No pictures in the copy, please: retype all the records exactly.

**Data to use:**
+ + +

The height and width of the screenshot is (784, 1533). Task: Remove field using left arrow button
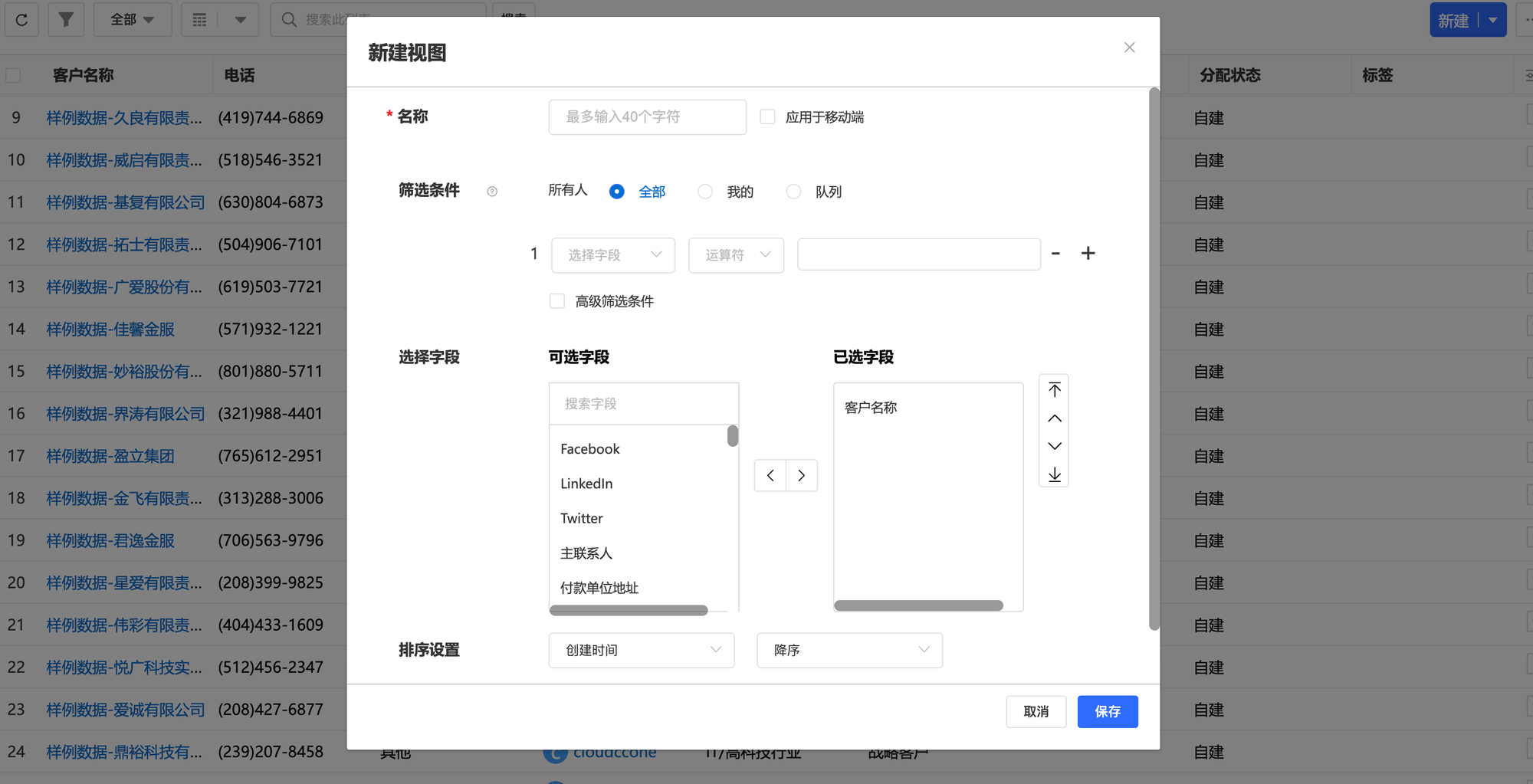point(770,476)
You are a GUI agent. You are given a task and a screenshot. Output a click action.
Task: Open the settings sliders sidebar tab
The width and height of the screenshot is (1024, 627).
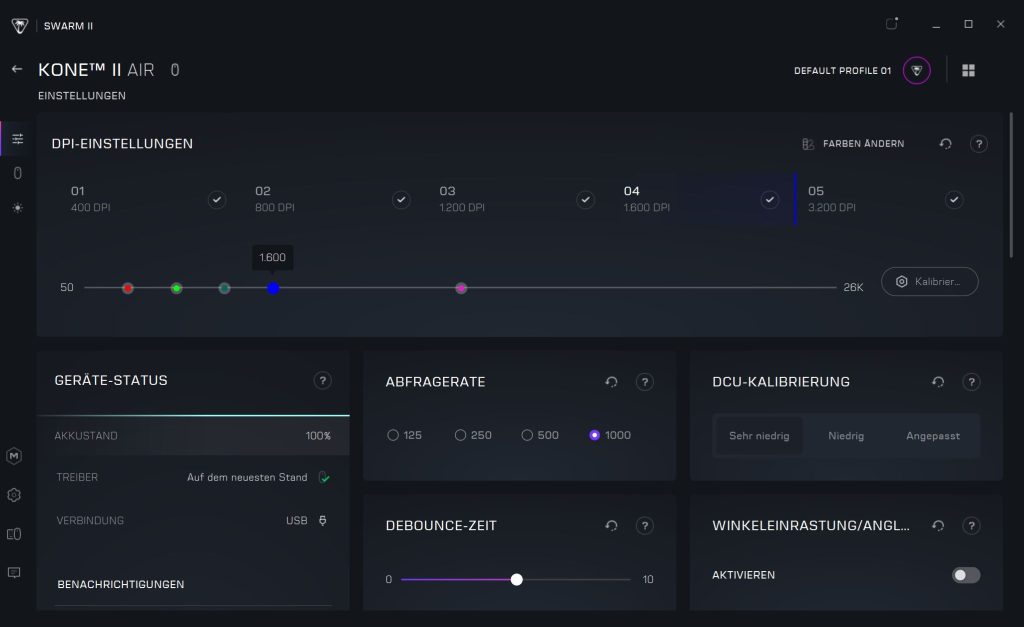coord(17,138)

+ + +

**Reply to the task:**
The height and width of the screenshot is (784, 1533). Task: Remove field using left arrow button
point(770,476)
You are a GUI agent. You are given a task and a screenshot. Output a click action.
Task: Open the settings sliders sidebar tab
The width and height of the screenshot is (1024, 627).
coord(17,138)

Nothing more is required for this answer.